I recently gave up meat. Not for Lent or any other spiritual or moral reasons but simply because I don't really like it. This isn't the first time I've gone vegetarian. I dappled with it in high school and college, but maybe it will stick this time. Maybe moving to Austin has something to do with it...or the recent article in the New York Times magazine that I read about the food industry. Whatever the underlying reasons, this new attention to food on my part has led me to the kitchen to try some new treats for the kids. Let me assure you that I have not turned foodie on you, and I'm not going to start blogging recipes or try to convert you to the meatless way. I still don't know the difference between a hemp seed and flax seed and a chia seed, but perhaps you will indulge my latest "thing" for a moment.
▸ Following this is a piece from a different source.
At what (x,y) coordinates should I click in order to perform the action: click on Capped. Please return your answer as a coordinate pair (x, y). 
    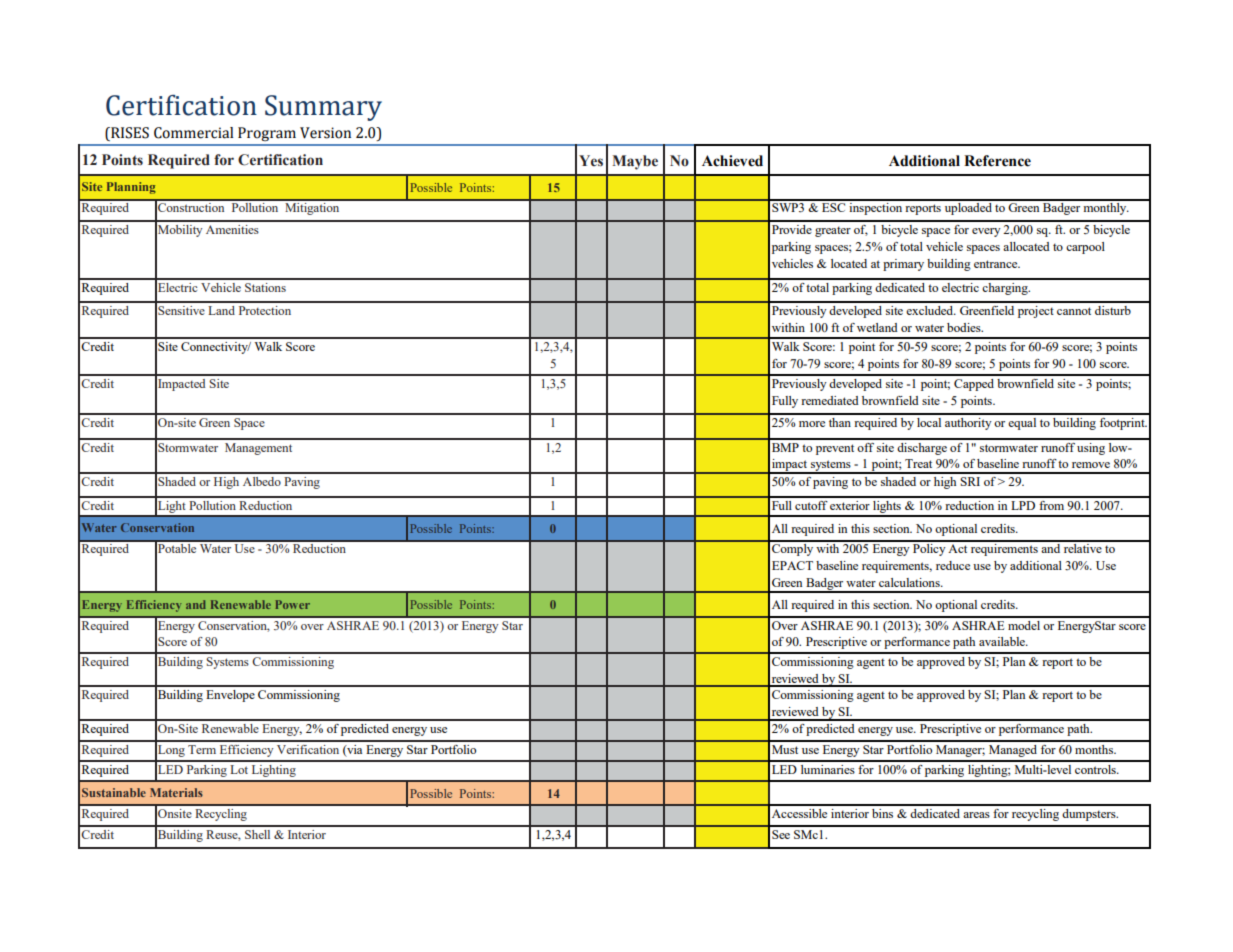
    Looking at the image, I should click on (974, 385).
My sister introduced me to the blog My Whole Food Life, where there are really simple and really tasty recipes. This weekend the kids and I put our following directions skills to the test by trying out the high protein breakfast cookies. Catcher was skeptical when I mistakenly told him the recipe was vegan--but then corrected myself when I realized it called for an egg and milk--and he couldn't believe a "cookie" recipe did not involve sugar. But when these bites of wholesome goodness came out of the oven, the littles gobbled them up like gummy bears.
*I know my food photography needs some help; these taste way better than they look.